Jacqueline Farthing refused to get married at the Ramada Inn in Toms River on Sept. 11.
"That was the absolutely only time they had available and I said no, I'd rather do it in August," said Farthing, 29, a Trenton teacher who lives in Toms River. "I just don't want my anniversary to be the anniversary of all those deaths."
A cancellation allowed her to scoop up a reservation for Friday night, Sept. 10.
One man in Farthing's wedding party lost his brother-in-law in the attacks; she is planning a morning prayer service during a day-after brunch.
Couples who do choose Sept. 11 for their weddings should try to be sensitive to invitees who may be offended "because there is no right way to feel," said Millie Martini Bratten, editor-in-chief of Bride's magazine.
Bratten said she has found the date is more an issue on the East Coast, especially around New York area, Pennsylvania and Washington, D.C., where the four planes crashed.

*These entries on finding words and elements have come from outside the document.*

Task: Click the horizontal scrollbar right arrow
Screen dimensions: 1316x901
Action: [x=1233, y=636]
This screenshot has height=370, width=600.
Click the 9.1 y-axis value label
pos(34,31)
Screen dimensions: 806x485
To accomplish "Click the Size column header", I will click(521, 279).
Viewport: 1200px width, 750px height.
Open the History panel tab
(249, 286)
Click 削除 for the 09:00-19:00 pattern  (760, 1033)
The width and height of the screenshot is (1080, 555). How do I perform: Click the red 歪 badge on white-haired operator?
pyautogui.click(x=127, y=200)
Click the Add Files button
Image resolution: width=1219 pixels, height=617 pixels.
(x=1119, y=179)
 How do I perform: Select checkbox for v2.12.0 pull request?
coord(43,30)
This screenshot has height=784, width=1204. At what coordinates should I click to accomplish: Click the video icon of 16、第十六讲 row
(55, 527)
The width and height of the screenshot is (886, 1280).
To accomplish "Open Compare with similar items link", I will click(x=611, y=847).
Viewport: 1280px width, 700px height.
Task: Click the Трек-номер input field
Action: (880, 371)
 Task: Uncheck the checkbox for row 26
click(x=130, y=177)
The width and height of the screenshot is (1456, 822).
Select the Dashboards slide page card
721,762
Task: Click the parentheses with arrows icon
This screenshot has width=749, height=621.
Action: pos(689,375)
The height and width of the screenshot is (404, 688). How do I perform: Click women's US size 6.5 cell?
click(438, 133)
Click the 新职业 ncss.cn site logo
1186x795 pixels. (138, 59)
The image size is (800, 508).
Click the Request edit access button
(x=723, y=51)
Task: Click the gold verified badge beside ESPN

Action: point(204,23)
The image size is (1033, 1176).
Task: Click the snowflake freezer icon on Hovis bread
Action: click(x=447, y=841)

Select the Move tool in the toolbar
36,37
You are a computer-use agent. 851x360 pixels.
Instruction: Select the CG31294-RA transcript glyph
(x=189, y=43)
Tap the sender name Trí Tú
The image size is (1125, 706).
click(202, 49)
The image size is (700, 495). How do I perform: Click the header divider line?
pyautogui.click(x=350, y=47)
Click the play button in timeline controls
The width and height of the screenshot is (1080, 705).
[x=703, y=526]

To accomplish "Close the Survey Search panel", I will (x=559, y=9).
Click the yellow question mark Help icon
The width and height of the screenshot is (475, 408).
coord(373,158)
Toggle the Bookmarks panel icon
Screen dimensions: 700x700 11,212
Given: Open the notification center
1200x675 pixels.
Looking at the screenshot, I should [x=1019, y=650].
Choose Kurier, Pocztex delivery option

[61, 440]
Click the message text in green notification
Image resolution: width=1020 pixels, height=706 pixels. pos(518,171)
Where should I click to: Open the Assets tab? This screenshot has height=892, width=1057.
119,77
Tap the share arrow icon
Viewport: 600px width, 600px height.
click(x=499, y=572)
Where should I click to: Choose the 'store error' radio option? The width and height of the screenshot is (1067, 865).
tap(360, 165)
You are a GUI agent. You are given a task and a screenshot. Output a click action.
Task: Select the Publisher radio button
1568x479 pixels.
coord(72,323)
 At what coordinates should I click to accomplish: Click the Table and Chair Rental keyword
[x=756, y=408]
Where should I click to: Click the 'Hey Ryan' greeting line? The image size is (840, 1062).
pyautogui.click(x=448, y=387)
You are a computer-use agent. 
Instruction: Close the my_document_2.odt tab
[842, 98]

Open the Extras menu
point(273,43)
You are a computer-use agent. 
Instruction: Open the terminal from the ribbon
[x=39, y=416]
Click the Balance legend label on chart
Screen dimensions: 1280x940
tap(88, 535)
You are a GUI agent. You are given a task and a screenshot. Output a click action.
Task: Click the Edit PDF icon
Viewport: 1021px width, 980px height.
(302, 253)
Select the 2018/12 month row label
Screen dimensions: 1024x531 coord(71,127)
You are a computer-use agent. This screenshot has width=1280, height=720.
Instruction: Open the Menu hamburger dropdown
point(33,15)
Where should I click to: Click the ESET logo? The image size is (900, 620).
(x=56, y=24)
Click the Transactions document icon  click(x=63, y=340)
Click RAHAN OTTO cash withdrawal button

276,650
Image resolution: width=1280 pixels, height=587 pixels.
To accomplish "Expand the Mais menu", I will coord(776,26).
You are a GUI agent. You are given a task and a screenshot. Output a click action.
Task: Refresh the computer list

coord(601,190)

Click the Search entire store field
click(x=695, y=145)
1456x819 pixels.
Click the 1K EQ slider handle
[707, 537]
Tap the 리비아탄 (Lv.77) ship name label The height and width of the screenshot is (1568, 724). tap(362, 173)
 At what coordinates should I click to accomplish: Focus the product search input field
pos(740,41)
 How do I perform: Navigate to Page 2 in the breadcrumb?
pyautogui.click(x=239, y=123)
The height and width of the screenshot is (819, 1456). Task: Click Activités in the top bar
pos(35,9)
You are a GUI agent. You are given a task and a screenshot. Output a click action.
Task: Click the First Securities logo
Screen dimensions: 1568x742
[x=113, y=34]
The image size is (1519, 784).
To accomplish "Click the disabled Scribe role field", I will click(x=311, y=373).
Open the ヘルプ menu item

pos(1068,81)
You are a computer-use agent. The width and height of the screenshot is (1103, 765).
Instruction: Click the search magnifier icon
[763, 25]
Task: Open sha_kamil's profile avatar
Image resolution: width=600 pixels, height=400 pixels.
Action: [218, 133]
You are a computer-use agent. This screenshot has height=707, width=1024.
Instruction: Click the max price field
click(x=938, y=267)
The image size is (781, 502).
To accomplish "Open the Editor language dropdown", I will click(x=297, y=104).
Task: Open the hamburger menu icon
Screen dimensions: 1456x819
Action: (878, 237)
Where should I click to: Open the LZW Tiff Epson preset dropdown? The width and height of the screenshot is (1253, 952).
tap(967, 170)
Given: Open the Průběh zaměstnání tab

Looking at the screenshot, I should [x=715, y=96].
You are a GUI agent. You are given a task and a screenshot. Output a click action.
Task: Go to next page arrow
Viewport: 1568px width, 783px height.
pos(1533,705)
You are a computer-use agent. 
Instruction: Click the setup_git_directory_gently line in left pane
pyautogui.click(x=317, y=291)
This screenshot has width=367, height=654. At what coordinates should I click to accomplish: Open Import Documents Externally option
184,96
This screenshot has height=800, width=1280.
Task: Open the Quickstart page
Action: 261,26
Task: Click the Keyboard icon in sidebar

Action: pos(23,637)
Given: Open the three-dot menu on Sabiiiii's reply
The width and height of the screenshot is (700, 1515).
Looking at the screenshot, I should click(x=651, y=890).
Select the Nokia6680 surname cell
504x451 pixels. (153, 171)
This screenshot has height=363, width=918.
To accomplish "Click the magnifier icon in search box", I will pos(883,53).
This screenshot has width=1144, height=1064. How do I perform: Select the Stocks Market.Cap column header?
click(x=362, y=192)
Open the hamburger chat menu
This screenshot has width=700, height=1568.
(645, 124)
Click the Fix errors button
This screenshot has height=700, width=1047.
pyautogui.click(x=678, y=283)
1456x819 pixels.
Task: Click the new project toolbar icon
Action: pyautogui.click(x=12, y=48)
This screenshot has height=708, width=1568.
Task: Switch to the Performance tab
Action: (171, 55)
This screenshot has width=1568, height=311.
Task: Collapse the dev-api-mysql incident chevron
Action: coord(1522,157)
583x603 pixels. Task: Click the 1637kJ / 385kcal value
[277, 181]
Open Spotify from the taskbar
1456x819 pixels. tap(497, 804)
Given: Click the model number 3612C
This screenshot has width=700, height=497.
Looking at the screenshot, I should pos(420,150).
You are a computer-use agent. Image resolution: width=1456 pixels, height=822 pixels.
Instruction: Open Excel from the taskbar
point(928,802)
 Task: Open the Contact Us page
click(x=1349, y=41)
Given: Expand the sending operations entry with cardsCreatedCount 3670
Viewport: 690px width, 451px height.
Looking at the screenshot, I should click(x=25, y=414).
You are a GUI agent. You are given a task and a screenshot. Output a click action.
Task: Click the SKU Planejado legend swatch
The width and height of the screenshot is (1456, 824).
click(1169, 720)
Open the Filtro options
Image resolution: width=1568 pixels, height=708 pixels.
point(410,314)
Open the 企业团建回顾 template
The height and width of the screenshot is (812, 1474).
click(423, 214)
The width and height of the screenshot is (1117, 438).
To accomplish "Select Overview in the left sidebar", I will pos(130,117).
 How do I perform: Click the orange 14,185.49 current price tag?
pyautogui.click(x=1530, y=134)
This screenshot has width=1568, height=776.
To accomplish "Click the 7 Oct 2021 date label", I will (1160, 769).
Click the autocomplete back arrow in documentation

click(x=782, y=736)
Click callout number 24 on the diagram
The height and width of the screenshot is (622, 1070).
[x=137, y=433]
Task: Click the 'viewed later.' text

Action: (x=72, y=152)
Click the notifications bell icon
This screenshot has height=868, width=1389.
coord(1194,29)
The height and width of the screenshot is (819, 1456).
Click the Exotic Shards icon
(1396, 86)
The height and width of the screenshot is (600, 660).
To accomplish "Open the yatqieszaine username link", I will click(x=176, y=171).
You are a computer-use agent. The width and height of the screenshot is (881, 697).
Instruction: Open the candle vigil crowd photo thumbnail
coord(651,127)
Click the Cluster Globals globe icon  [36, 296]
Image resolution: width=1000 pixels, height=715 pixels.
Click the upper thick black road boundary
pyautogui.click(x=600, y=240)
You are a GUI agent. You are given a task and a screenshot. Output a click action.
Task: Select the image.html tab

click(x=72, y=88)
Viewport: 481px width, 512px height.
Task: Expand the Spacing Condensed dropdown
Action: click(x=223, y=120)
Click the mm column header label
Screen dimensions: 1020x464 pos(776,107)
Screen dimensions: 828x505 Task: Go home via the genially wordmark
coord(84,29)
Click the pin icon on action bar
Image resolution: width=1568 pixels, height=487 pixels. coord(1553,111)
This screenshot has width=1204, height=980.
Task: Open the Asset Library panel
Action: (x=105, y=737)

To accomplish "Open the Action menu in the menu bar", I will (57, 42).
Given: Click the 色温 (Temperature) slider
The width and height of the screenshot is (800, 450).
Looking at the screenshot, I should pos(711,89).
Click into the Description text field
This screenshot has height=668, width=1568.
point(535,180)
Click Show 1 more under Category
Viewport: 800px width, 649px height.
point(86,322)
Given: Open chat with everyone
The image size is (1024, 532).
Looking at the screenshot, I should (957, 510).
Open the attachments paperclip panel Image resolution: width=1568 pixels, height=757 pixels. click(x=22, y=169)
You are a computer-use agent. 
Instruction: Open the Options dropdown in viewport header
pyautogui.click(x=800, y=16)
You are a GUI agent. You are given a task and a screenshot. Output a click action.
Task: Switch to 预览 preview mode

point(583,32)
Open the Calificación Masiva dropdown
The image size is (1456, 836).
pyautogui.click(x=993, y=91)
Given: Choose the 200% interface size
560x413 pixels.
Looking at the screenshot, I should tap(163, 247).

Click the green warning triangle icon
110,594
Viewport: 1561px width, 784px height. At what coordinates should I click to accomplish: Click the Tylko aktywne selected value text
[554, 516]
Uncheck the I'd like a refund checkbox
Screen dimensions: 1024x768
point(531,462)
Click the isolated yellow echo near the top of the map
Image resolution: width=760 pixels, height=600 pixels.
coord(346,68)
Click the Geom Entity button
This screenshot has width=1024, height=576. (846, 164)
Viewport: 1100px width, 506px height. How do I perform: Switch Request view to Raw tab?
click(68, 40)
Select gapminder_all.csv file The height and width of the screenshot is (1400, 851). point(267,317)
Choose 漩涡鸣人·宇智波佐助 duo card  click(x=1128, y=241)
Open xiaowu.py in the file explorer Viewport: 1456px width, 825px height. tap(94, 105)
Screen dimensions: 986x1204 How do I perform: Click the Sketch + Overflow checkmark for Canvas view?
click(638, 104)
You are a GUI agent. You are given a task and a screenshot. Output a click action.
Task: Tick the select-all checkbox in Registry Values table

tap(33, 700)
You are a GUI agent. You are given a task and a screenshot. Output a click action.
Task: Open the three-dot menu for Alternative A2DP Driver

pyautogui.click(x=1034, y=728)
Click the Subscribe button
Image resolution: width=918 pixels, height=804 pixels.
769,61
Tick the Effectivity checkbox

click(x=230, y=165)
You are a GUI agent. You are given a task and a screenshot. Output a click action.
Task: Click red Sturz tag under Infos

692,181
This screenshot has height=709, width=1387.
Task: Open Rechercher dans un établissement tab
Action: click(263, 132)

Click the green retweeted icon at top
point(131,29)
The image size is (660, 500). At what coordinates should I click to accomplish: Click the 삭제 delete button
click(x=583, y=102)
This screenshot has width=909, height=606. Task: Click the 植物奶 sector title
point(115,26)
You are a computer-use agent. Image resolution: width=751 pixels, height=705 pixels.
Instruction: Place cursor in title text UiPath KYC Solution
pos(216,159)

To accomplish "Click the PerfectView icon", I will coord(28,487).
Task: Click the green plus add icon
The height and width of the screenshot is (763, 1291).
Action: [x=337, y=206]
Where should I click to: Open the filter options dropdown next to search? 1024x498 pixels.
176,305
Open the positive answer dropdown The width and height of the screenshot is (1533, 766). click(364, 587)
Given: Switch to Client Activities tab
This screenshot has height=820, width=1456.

She said people who got married in the days and weeks after Sept. 11, 2001, had to make similar emotional decisions.
"Life goes on and there is great happiness and weddings are all about hope and the future," Bratten said. "There's no need to be ashamed of happiness."
Nancy Androsky, a Byram Township native, said Sept. 11 worked out for a variety of reasons. Considerations included her fianc De's brother heading to college in August, and Jewish relatives who will be observing holidays in late September.
"Once we say it, everyone kind of just pauses for a second and some people react, 'Why did you choose that day?' But it doesn't bother us," said Androsky, 24. "We get it from everybody. It's the day we chose and we're happy with it, and if they're not, it is their problem."
By now, Androsky's initial worries about the date have taken a back seat to preoccupation with more typical details, such as her Mount Olive reception site's three serving stations _ pasta, salad and carving, with turkey and roast beef _ and the purple and white rose bouquet she will carry.
"It is a sad day and we're going to make a happy memory of the day," said Androsky, of Ellicott City, Md.
That sentiment may be a tougher transformation for a venue such as The Bernards Inn in Bernardsville, about 40 miles from New York City.
There are tentative plans to host a birthday party at the inn this Sept. 11, but no wedding receptions are booked that day.
The inn held six funeral and memorial services for people who died Sept. 11 three years ago, on what assistant general manager Diane Carr says has "almost become a reverent day."
"We are extremely sensitive to it because we lost so many people and a lot of the brides that might be coming here to look at us for a wedding site may have lost family members or friends and out of respect for that they would not pick a wedding day that might be sad," Carr said.
She said she has gingerly approached brides, offering discounts as low as $100 per person _ rather than the usual $160 _ for five hours of open bar, food and a wedding cake. While every other weekend at the inn is booked, with weddings also planned for Sept. 10 and Sept. 12, Carr said nobody has paused to even consider that Saturday.
"It'll probably be the last possible day that somebody wants to pick. I think it's going to be a long time before somebody picks it as a wedding day," she said.